=== ARTÍCULO ===

Y a medida que se cumplía el ritual, flashazos al nuevo
día con la sensación del privilegio por estar bajo el icono
de París, se pasaba con rapidez a una dimensión más
real: la pizarra dejó de interesar al igual que los cohetes,
se aumentó la borrachera, el destrampe y el temor a un
desborde de violencia y quemaduras. Los más vulnerables
comenzaron el retiro a sólo 15 minutos de despedir
el año viejo, parisinos y turistas clase económica inundaron
pronto las estaciones del metro. Habría que escapar
so pena de un riesgo innecesario o de quedarse sin transporte
para arribar al lecho. Llegar fue parte también del
festejo, se trajera o no zapatos de charol. Entre el olor a
pólvora, luces y humo, se escuchaban los primeros sonidos
del fin del milenio: taconazos de peatones, tronidos en
la lejanía, pitazos roncos, cual rinocerontes moribundos,
de los paquebotes y yates de lujo dando servicio sobre el
río Sena. Se percibían además cláxones de autos embotellados
en banquetas y jardines, rinrineos de teléfonos
celulares llamando desde rincones desconocidos, mofles
diarreicos de motocicletas sin rumbo fijo, rompeduras de
botellas y felicitaciones políglotas desde cabinas telefónicas
con largas colas.
En tanto, el mitin del nuevo milenio que se acercaba
estaba en un metro global: huesos apretujados, espacios
milimétricos para apenas respirar, olores a alcohol y a drogas.

=== FRAGMENTO DE DATOS ===

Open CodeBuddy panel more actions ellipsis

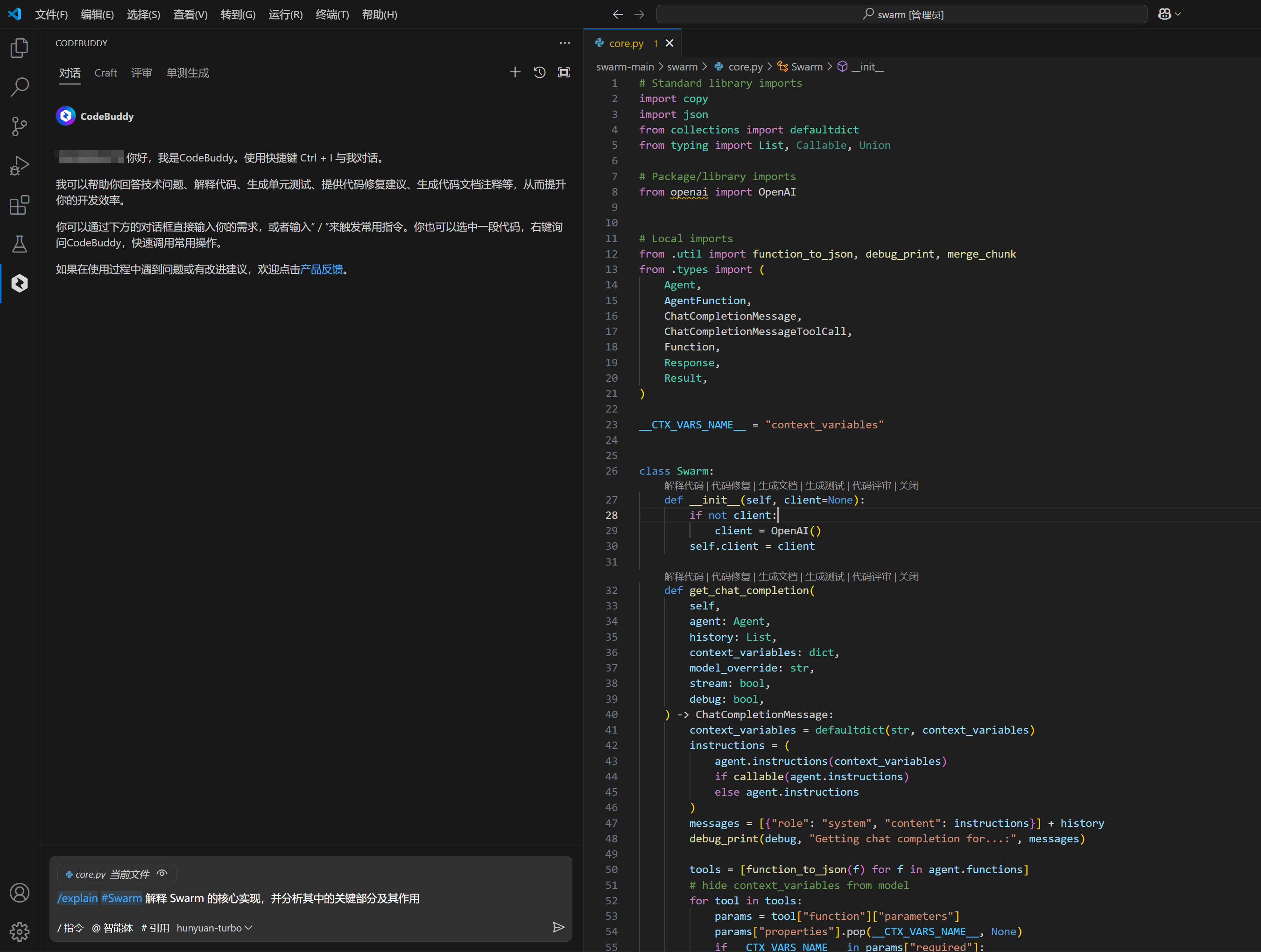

===

Transcribe del artículo el pasaje que empieza en las palabras "En tanto, el" y termina después de "y a drogas.".

En tanto, el mitin del nuevo milenio que se acercaba
estaba en un metro global: huesos apretujados, espacios
milimétricos para apenas respirar, olores a alcohol y a drogas.